Si bien aparecen como resultado de una situación de precariedad-inseguridad socioeconómica, las formas de sobrevivencia de los marginados que describe Larissa Lomnitz no difieren en algunas formas del modo de vida de los grupos acomodados, para empezar por aquello que se privilegia: la familia extensa, las alianzas familiares y las “redes” dentro de este sistema muy dependiente del parentesco. Así, “parentesco, vecindad, compadrazgo y amistad masculina, escribe la autora, son otras tantas instituciones que se adaptan a la situación urbana y se integran con una ideología de ayuda mutua. La expresión más notable de la red, la unidad doméstica de tipo compuesto, consiste en un grupo de familias emparentadas que viven como vecinos y se caracterizan por un intenso intercambio de bienes y servicios” (Lomnitz, 1975, 27-28). En los intercambios, la confianza es considerada crucial pero entendida, como en los ya descritos para una familia acaudalada, como “conocimiento personal previo”, a diferencia del trust anglosajón, algo que de acuerdo con la autora también se observa en la clase media e incluso en todos los estratos de las sociedades urbanas latinoamericanas (1975). Pese a las circunstancias objetivas, se da mayor importancia a las circunstancias personales y “este conocimiento personal tiene un valor de supervivencia social” (Lomnitz, 1975, 213). En el caso de la familia acaudalada, los rituales fijan la frontera entre la parentela y lo que aparece como “el resto de la sociedad”.
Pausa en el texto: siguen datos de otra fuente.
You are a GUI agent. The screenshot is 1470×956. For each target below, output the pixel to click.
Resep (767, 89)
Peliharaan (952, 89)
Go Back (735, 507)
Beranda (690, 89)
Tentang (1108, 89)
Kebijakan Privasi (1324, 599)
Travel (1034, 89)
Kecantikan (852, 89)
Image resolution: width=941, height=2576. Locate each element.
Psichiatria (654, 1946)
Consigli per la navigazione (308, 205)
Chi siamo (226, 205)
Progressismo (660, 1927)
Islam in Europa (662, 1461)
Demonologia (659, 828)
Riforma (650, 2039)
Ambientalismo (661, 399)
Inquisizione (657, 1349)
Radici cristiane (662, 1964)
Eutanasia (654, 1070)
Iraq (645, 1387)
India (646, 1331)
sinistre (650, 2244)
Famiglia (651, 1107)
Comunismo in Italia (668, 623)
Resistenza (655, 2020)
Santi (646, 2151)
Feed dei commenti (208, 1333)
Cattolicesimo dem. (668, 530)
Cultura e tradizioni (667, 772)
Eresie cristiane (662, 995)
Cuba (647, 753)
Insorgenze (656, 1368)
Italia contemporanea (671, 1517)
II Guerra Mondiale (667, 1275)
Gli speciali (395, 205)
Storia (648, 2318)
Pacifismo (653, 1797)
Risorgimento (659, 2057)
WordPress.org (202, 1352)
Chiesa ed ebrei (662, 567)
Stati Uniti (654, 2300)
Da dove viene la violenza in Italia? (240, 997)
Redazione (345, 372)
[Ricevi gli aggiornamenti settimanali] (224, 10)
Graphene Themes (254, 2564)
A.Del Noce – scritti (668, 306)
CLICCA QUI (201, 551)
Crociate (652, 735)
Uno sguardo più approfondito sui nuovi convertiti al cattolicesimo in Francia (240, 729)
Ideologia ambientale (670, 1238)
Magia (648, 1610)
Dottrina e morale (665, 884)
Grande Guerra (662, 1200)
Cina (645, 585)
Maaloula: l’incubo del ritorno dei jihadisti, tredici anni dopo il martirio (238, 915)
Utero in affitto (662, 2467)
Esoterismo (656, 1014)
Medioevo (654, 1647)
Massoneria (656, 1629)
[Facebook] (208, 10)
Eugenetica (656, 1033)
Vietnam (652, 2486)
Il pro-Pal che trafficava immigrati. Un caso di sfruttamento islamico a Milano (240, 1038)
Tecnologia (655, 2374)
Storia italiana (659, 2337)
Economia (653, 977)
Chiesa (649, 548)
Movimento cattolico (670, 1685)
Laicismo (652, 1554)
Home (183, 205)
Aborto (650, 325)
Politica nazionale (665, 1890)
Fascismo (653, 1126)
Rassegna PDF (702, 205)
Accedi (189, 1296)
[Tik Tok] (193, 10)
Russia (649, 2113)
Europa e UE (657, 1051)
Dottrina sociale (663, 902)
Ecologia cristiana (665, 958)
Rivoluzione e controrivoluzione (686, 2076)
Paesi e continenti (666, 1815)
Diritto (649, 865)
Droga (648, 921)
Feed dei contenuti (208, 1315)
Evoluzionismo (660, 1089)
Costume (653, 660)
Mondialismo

El estudio sobre los marginados hace aparecer que la prioridad dada a la familia y la unidad doméstica de tipo compuesto va de la mano con una vida pública prácticamente inexistente: “llama la atención, dice la autora, la virtual ausencia de otras asociaciones a nivel local, urbano o nacional. Aparte de la red de intercambio prácticamente no hay participación de los pobladores en instituciones comunitarias, políticas o sociales de ninguna índole” (Lomnitz, 1975, 232). Puede que no sean creadas desde afuera, pero también que falte iniciativa para ir más allá del ámbito familiar.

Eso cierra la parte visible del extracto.